While Gayatri Spivak’s 1988 essay “Can The Subaltern Speak?” has been famously interpreted as a post-colonial rebuke of post-structuralism, the text has been less frequently taken up in relation to translation theory. [20] This is surprising, given Spivak’s status today as one of the foremost proponents of translation and translation theory, in relation to which “The Politics of Translation” and other essays, as well as her book The Death of a Discipline (Columbia, 2003) are often discussed. More interesting still has been the common tendency to introduce “Can the Subaltern Speak?” Into scholarly discussions only by reference to its title, which is assumed to be an adequate, if spectacularly abbreviated, summation of its content.

And yet, critics repeated taking of “Can the Subaltern Speak?”— not understood as a rhetorical question since the answer is taken to be “No”— as a stand-in for Spivak’s argument may be seen as a curious instance of chiasmus, through which important relations in her argument are reversed and displaced. Transposed from an interrogative to a declarative statement, Spivak’s question and the implied answer (“No.”) are construed as a causal and temporal sequence that might read, in the 1988 context, as something like this: “Since European post-structuralists are no longer speaking on behalf of the Third World Other, and since Subaltern scholars have appropriated her voice, the subaltern [woman] cannot speak.” I would like to suggest that this standard formulation of Spivak’s argument is notable, not only for the way in which it firmly forecloses the possibility of a dialogue, but for a politics of blame-shifting which surreptitiously displaces the target of critique away from a European collectivity and onto a South Asian one. In seeking a short-cut around Spivak’s challenging reflections on dislocation, disjunctive representation, and disjunctive temporality, that is, this common interpretation races to a deflating political conclusion whereby difficult speech acts and conversations are shut down.

[Dataset items]
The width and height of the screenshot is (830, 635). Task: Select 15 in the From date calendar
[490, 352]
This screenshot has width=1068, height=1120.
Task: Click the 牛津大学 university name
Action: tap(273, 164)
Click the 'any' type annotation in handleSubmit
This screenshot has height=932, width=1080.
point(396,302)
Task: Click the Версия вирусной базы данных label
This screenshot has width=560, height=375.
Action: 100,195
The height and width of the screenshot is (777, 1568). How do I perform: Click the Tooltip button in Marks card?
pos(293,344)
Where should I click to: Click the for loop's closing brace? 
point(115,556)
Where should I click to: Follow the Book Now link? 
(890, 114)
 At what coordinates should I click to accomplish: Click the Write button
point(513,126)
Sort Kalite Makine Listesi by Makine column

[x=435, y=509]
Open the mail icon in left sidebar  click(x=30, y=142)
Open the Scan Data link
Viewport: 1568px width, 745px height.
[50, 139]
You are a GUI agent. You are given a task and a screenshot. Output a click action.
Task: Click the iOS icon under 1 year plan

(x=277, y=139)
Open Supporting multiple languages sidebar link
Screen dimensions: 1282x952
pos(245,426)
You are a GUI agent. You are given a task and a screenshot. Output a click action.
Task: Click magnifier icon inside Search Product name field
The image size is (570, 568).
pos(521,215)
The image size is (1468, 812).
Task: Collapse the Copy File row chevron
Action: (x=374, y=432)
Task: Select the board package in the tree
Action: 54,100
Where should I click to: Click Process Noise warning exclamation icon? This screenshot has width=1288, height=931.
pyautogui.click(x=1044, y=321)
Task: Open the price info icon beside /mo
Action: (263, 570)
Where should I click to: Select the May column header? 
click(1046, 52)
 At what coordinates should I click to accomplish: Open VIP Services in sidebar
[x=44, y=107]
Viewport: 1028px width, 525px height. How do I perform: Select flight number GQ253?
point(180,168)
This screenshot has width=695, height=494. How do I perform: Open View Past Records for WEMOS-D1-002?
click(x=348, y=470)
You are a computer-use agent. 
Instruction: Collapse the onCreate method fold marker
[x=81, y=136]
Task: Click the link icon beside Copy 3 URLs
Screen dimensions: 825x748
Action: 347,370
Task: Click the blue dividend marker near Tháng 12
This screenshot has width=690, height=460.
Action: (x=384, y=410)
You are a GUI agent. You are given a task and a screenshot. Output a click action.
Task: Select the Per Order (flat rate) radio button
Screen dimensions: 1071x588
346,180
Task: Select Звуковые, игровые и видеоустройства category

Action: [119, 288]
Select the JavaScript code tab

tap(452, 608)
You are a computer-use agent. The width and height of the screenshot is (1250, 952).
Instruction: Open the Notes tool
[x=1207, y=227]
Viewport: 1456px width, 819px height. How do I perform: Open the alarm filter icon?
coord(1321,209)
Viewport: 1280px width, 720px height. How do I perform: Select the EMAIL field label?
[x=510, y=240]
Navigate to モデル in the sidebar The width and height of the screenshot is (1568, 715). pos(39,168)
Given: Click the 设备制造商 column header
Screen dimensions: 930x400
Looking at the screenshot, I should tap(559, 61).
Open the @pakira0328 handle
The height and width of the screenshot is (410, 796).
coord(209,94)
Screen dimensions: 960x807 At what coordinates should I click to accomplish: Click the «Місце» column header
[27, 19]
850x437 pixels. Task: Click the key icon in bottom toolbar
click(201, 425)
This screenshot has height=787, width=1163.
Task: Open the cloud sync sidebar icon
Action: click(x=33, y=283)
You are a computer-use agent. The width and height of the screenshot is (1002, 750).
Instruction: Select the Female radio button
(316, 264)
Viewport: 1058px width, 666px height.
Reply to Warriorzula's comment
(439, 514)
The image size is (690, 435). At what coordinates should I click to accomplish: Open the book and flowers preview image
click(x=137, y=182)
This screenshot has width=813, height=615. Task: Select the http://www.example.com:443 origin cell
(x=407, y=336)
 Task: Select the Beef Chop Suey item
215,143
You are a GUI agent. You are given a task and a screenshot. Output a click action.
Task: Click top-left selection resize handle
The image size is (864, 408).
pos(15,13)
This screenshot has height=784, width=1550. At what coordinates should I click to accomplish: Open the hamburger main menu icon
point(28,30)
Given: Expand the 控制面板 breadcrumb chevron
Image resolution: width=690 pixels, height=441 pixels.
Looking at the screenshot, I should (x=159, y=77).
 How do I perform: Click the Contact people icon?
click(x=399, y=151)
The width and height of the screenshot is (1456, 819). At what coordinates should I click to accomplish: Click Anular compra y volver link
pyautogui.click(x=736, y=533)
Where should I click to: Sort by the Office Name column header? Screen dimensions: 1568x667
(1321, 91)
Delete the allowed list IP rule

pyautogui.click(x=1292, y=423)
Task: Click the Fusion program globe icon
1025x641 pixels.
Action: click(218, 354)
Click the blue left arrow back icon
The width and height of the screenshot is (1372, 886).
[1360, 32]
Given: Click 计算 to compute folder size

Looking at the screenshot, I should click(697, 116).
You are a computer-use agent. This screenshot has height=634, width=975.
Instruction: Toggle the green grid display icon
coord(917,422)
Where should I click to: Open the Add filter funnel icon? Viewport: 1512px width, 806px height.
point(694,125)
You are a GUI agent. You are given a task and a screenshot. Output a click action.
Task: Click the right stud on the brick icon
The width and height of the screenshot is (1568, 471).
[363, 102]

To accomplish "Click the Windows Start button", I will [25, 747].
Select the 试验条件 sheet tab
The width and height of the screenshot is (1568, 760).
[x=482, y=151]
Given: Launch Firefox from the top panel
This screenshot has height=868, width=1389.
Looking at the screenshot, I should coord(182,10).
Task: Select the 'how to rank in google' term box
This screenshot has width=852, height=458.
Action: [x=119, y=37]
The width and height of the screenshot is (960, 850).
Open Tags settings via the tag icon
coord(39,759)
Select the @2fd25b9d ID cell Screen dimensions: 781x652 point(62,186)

**Tasks for this exercise:**
1/ Answer these from the passage on Spivak's essay:
(a) In what year did "Can the Subaltern Speak?" appear?
(b) Which book by Spivak is named, and with what publisher and year?
(c) What answer do critics take the title's question to imply?
2/ Reproduce the passage on Spivak's essay word for word, from "While Gayatri Spivak’s" to "of its content.".
The listing above has nothing to do with the passage on Spivak's essay.

**The solutions:**
1/
(a) 1988
(b) The Death of a Discipline (Columbia, 2003)
(c) "No"

2/
While Gayatri Spivak’s 1988 essay “Can The Subaltern Speak?” has been famously interpreted as a post-colonial rebuke of post-structuralism, the text has been less frequently taken up in relation to translation theory. [20] This is surprising, given Spivak’s status today as one of the foremost proponents of translation and translation theory, in relation to which “The Politics of Translation” and other essays, as well as her book The Death of a Discipline (Columbia, 2003) are often discussed. More interesting still has been the common tendency to introduce “Can the Subaltern Speak?” Into scholarly discussions only by reference to its title, which is assumed to be an adequate, if spectacularly abbreviated, summation of its content.